Well rounded, well prepared
Newcomb believes a good mix of science and humanities and social science courses at Colby prepared him well for his work with the Future of Dams project.
“I feel like a lot of people, especially some engineers I’ve interacted with, just ‘engineer’ all the time. I’m really glad I was exposed to do a lot of different disciplines and topics at Colby and wasn’t just at a computer all the time,” Newcomb says. He adds, “I took policy classes, and cinema studies, and literature and I feel like I know how to write well and read well and think well. I just feel like that background set me up to deal effectively with all the obstacles and challenges that pop up when doing research.”
Newcomb says he chose the environmental science path in college in part because his uncle, Josh Royte, works for the Maine chapter of The Nature Conservancy “and for as long as I remember I wanted to be like him” and also for reasons that had to do with scientific/environmental applications that “applied to the human world” such as matters of policy.
That said, he adds that there was definitely at least one point during his undergraduate career when he was first learning about modeling, thought it was great, and thought all he needed to do was modeling and not worry about the policy aspects anymore.
“But that’s no longer the case—I grew up a bit since then,” Newcomb says. “With the work I’m doing now, for example, I can see something actually happening. You can work for few years and publish a thesis or paper and have this fantastic model and great data, but just publishing in a prestigious journal doesn’t necessarily change anything.” He adds, “Which is why I like to be here and involved with the Mitchell Center and getting to apply what I accomplish.”
Ironically, and unbeknown to Newcomb until he arrived at UMaine, his Colby senior capstone work with the Belgrade Regional Conservation Alliance—a local land/water trust—was made possible through Mitchell Center funding as part of the large National Science Foundation Sustainability Solutions Initiative grant that eventually evolved into the Senator George J. Mitchell Center for Sustainability Solutions.
“With the work I’m doing now I can see something actually happening. Which is why I like to be here and involved with the Mitchell Center and getting to apply what I accomplish.”
“The BRCA is this great organization that I’d worked with for two summers and I knew they were going to take our results seriously and that they had the capacity of stakeholder engagement necessary to apply the science to change things,” Newcomb says. “They were able to get a lot of things done because they had everyone in the community engaged, and they also do a great job of communicating the science to their members.”
All of which is at the heart of the Mitchell Center’s mission.

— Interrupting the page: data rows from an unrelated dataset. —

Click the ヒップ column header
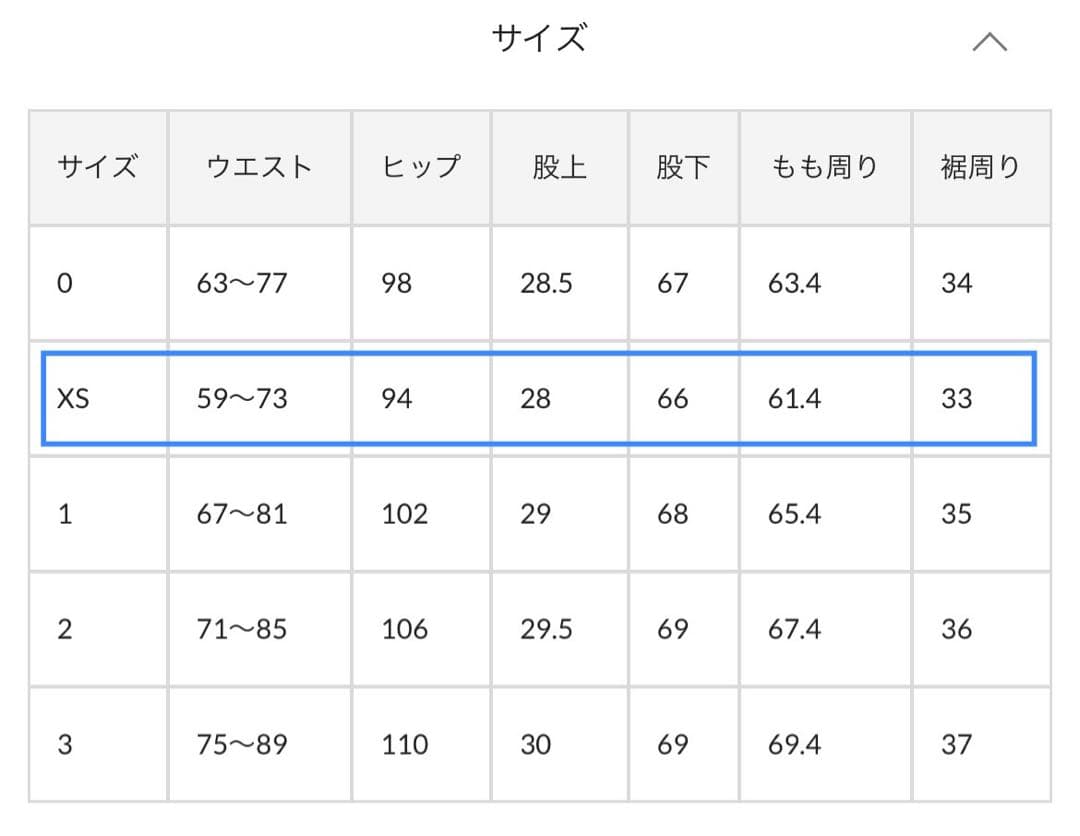 pos(421,166)
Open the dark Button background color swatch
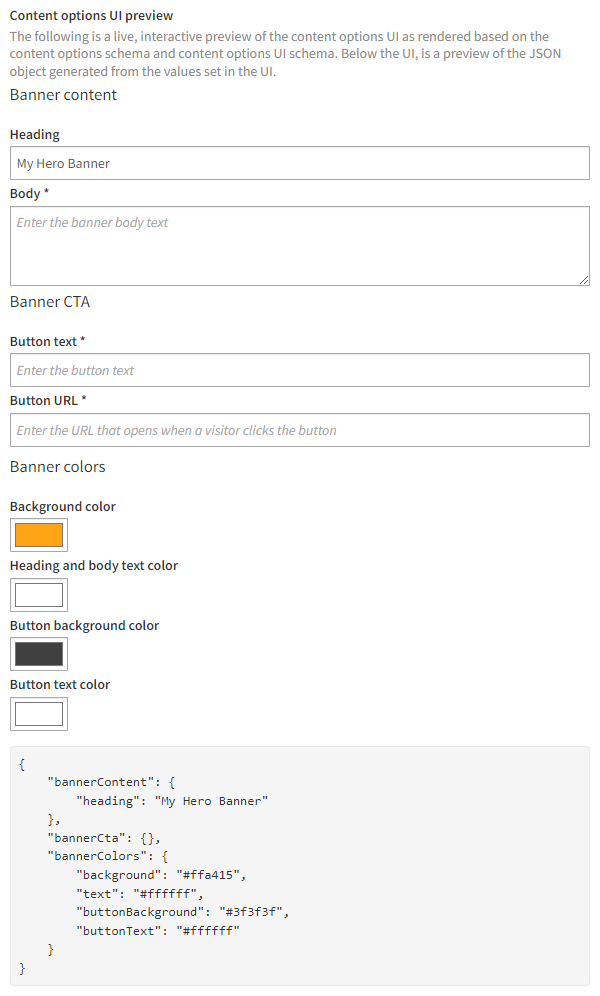Viewport: 600px width, 996px height. tap(38, 654)
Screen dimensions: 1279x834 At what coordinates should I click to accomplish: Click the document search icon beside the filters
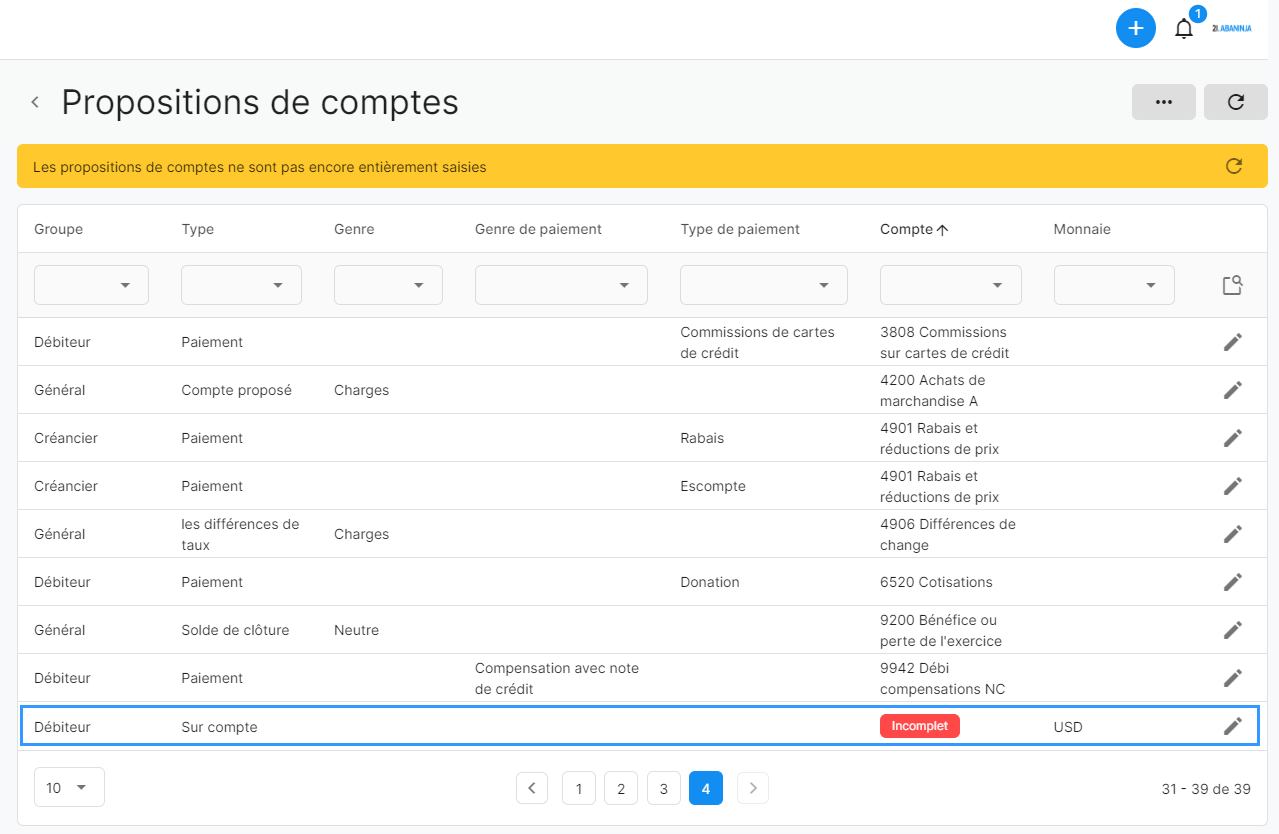pos(1232,285)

“When I was applying for this position, the Mitchell Center, which I was not familiar with at the time, sounded like a place that liked to take all different sorts of perspectives and skills and put them in the same room to see if that’s a good way to solve problems,” Newcomb says. Moreover, he adds, there’s an emphasis on the methodology of problem solving and figuring out the best way for a team to communicate among themselves and communicate the sustainability issues to others less familiar with the work.
“That’s not an alien concept to me but it’s something I’ve never participated in and it makes perfect sense, and I’m really looking forward to being part of that process.”